Task list:
1. In the Alexandra Leitão biography, who preceded her as Minister for the Modernization of the State and Public Administration?
2. List every office the Alexandra Leitão biography shows her holding, with its dates in office.
3. Pick up the Alexandra Leitão biography after its final sentence and keep writing it.

Page extract:
President of the Socialist Party's Parliamentary group
- In office 5 April 2024 – 2 June 2025
- Secretary-General: Pedro Nuno Santos
- Preceded by: Eurico Brilhante Dias
- Succeeded by: Pedro Delgado Alves

Member of the Assembly of the Republic
- In office 29 March 2022 – 2 June 2025
- Constituency: Santarém

Minister for the Modernization of the State and Public Administration
- In office 26 October 2019 – 30 March 2022
- Prime Minister: António Costa
- Preceded by: Mariana Vieira da Silva
- Succeeded by: Mário Campolargo

Secretary of State for Education
- In office 26 November 2015 – 26 October 2019
- Prime Minister: António Costa
- Minister: Tiago Brandão Rodrigues

Personal details
- Born: April 8, 1973 (age 53) Alvalade, Lisbon, Portugal
- Party: Socialist Party (since 1995)
- Other political affiliations: Socialist Youth (1991–2003)
- Spouse: João Miranda ​(m. 1998)​
- Children: 2
- Relatives: Jorge Miranda [pt] (father-in-law)
- Alma mater: University of Lisbon
- Occupation: Jurist; professor; politician;

= Alexandra Leitão =

Portuguese politician

Alexandra Ludomila Ribeiro Fernandes Leitão (Note: /pt/.) (born 8 April 1973) is a Portuguese politician, jurist and professor of law.

==Biography==
Leitão was born on April 8, 1973. She was Secretary of State for Education in the XXI Constitutional Government and Minister for the Modernization of the State and Public Administration in the XXII Constitutional Government.

She graduated in law from the Faculty of Law of the University of Lisbon in 1995, having completed a Master's in Legal and Political Sciences from the same Faculty in 2001, and a Doctorate in 2011. She worked as an Assistant at the Faculty of Law of the University from Lisbon between 1996 and 2011, and as Assistant Professor since 2011.

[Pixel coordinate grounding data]
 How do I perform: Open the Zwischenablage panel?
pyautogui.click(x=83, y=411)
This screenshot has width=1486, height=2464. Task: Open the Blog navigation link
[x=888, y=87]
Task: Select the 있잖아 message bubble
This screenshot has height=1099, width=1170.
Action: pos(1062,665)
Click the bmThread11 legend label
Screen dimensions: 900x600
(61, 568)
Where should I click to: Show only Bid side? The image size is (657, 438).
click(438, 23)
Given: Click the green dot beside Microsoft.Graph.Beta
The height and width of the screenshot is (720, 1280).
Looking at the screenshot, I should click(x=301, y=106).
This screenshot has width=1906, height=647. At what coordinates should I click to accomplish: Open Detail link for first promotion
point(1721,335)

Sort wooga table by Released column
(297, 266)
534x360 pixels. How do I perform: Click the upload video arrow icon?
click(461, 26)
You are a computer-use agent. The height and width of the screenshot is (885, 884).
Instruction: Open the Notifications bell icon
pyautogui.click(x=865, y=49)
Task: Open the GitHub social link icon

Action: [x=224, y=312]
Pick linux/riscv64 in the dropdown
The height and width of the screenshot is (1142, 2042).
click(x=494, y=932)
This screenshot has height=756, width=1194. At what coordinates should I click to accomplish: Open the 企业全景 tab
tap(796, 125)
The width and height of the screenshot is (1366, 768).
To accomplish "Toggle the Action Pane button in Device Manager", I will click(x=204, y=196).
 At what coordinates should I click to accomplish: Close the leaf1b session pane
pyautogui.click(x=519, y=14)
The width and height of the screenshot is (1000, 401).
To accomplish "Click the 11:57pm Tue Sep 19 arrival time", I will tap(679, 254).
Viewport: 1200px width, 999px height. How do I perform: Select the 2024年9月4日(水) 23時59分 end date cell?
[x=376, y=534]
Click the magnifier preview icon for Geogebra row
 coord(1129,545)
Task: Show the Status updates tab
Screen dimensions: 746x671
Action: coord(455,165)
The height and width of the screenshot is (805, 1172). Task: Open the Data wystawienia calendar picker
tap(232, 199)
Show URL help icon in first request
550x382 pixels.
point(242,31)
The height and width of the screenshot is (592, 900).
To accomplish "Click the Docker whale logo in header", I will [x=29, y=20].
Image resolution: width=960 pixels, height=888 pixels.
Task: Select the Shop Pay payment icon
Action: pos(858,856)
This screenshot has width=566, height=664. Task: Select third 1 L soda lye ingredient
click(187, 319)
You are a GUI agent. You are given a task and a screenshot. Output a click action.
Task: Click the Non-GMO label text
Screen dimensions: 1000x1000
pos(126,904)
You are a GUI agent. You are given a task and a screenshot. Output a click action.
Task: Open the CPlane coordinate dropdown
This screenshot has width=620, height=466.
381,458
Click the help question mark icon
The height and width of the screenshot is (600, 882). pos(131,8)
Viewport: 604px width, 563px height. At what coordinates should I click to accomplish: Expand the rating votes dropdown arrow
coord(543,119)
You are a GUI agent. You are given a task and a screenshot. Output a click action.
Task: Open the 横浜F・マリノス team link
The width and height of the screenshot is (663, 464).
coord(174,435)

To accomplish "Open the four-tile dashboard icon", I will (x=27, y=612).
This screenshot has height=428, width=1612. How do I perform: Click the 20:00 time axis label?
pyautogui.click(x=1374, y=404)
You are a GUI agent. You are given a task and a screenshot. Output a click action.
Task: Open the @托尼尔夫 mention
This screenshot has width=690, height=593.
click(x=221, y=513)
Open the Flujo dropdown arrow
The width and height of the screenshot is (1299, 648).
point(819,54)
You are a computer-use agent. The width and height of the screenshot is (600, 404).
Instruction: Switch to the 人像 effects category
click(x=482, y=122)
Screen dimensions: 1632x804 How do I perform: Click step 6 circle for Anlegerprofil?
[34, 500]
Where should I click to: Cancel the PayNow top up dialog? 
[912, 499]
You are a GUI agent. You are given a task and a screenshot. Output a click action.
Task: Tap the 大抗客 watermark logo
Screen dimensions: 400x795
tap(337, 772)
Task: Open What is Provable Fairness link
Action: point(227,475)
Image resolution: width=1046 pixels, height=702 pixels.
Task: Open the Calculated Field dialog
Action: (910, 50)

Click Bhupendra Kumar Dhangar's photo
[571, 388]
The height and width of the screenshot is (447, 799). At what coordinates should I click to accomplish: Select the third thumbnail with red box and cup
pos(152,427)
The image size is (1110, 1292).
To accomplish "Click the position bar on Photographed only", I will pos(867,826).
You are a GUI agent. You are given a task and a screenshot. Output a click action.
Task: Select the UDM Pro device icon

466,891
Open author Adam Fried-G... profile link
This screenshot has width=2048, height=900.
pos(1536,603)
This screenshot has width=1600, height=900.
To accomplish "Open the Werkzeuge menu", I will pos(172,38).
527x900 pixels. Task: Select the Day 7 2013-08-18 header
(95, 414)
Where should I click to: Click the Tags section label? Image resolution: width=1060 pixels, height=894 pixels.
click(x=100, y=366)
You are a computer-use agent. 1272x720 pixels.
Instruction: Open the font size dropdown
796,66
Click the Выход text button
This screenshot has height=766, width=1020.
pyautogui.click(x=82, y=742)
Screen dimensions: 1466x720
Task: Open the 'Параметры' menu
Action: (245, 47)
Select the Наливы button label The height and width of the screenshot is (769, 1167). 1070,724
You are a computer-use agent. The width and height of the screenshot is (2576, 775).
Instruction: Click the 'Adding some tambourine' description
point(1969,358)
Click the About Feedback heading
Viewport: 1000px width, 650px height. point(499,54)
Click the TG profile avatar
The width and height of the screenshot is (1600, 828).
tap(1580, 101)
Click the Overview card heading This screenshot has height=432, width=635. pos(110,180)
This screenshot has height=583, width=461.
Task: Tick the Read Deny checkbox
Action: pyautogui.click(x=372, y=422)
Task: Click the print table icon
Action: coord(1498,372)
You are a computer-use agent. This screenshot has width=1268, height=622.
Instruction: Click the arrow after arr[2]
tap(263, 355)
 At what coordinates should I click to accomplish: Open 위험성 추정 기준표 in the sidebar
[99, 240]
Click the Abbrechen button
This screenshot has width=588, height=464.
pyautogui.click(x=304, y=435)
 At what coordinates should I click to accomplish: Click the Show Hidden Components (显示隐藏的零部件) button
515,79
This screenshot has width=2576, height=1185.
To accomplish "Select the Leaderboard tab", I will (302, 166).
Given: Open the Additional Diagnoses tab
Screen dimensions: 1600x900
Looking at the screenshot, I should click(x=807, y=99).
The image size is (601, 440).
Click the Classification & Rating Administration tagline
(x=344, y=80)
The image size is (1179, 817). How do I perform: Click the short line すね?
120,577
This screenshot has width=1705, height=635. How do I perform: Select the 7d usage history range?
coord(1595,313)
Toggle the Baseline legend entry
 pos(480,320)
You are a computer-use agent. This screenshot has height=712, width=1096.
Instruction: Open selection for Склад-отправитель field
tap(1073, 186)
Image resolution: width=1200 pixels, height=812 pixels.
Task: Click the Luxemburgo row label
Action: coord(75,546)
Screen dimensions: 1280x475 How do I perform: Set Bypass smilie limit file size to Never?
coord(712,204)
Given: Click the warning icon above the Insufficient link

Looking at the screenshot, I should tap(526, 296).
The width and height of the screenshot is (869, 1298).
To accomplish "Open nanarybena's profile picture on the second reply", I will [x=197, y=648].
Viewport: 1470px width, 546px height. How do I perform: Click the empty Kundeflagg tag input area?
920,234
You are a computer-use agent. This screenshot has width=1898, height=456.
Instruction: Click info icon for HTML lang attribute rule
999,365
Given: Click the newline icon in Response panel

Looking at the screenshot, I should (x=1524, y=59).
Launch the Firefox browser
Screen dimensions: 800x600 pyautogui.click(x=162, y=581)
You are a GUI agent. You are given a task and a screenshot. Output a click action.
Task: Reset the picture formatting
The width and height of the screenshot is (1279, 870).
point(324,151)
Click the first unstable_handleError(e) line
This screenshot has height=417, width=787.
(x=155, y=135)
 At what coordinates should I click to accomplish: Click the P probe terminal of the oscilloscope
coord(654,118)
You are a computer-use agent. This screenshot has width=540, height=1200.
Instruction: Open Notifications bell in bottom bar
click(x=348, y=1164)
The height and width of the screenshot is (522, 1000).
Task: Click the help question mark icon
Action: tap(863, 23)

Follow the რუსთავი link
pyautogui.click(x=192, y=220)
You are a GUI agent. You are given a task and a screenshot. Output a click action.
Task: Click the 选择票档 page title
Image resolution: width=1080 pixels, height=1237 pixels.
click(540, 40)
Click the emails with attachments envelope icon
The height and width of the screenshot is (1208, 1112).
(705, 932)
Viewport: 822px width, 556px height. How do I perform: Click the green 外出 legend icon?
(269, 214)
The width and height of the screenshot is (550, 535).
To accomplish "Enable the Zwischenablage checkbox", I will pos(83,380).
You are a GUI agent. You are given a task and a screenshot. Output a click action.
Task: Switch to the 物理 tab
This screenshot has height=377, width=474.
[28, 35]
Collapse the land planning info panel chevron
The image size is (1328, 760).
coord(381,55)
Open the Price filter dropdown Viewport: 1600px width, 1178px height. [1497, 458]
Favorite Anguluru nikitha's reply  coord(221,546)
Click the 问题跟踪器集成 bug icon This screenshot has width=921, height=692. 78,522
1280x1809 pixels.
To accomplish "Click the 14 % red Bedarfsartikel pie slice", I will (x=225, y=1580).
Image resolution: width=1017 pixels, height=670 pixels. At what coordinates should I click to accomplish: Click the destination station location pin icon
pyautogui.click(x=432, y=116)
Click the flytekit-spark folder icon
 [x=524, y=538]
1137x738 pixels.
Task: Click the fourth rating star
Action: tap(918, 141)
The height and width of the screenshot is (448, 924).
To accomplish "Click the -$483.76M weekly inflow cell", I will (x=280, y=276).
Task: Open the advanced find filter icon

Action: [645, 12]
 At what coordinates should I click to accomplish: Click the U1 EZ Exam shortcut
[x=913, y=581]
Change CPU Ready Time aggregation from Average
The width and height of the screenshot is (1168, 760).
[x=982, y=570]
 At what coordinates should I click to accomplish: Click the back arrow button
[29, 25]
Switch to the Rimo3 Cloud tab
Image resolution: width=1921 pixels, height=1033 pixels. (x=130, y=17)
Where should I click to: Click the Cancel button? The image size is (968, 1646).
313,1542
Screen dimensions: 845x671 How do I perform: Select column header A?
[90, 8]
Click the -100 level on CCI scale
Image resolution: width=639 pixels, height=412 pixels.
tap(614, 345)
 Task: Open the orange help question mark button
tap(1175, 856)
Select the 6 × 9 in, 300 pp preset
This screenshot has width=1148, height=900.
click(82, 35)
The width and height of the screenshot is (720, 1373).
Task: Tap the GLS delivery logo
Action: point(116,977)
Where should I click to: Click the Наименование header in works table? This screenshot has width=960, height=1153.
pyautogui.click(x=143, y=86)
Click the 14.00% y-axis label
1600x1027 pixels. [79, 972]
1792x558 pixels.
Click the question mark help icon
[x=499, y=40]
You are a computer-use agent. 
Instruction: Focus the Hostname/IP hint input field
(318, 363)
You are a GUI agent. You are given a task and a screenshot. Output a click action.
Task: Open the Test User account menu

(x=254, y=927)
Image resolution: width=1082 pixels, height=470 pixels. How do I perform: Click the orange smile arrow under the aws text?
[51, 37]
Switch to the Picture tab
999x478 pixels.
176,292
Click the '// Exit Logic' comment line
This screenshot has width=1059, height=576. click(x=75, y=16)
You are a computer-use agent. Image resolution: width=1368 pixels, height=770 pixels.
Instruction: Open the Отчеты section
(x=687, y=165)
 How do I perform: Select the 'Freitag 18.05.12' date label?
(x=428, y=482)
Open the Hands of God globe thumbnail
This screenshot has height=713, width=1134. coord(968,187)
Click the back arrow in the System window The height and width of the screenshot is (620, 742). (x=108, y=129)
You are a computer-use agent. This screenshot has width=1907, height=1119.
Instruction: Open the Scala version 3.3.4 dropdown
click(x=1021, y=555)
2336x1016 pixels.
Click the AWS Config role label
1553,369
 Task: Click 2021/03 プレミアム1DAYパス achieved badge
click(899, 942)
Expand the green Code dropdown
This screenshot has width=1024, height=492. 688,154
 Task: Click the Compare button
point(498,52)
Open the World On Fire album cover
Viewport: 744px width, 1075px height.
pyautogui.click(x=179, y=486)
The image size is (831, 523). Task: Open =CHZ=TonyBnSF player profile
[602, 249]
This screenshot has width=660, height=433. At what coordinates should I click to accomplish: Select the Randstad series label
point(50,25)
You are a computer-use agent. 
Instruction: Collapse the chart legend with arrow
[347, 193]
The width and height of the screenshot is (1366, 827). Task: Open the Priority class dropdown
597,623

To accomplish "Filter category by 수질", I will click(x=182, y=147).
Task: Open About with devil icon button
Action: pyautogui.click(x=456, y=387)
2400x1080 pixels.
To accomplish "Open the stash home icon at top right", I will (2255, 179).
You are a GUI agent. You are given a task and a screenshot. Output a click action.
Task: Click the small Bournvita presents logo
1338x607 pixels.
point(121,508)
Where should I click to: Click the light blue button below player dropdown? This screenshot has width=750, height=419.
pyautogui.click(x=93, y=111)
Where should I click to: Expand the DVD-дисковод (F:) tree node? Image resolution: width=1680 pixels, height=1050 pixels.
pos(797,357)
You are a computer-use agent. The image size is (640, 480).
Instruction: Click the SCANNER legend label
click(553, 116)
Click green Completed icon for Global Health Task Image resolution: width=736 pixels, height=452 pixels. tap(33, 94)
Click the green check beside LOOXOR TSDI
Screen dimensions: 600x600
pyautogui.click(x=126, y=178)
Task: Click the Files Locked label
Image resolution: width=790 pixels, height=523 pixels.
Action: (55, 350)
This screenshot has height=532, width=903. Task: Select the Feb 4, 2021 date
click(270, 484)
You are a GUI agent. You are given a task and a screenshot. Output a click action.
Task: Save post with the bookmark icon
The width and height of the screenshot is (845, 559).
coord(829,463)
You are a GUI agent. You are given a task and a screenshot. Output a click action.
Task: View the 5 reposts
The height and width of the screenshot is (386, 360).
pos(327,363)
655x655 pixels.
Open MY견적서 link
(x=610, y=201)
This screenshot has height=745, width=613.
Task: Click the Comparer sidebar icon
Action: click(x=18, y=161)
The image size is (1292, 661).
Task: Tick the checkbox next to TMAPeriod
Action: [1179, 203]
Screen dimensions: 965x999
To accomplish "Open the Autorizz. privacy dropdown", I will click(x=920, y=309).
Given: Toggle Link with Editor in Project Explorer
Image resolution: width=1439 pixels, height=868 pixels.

Answers by item:
1. Mariana Vieira da Silva

2.
- President of the Socialist Party's Parliamentary group: 5 April 2024 – 2 June 2025
- Member of the Assembly of the Republic: 29 March 2022 – 2 June 2025
- Minister for the Modernization of the State and Public Administration: 26 October 2019 – 30 March 2022
- Secretary of State for Education: 26 November 2015 – 26 October 2019

3.
She joined the Socialist Party in 1995, having been active in the Socialist Youth since 1991.

Between 1997 and 1999 she was assistant to the Cabinet of the Secretary of State for the Presidency of the Council of Ministers of the XIII Constitutional Government of Portugal. She worked as a consultant for the Legal Center of the Presidency of the Council of Ministers (CEJUR) between 1999 and 2009, which she took over in 2011, becoming Deputy Director of CEJUR between 2009 and 2011. She was also a member of the Advisory Board of the Attorney General of the Republic between 2011 and 2015.

In January 2025, it was announced that Leitão would be the PS candidate for the Lisbon mayorship in the 2025 local elections.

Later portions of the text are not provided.